Data to process START
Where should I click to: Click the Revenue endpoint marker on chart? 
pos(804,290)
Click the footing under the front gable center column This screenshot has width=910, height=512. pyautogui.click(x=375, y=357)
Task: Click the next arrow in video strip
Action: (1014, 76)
Data to process END
→ Your assignment:
What this exercise asks for is the data above, retyped exactly.

→ Task result:
Where should I click to: Click the Revenue endpoint marker on chart? 
pos(804,290)
Click the footing under the front gable center column This screenshot has width=910, height=512. pyautogui.click(x=375, y=357)
Task: Click the next arrow in video strip
Action: (1014, 76)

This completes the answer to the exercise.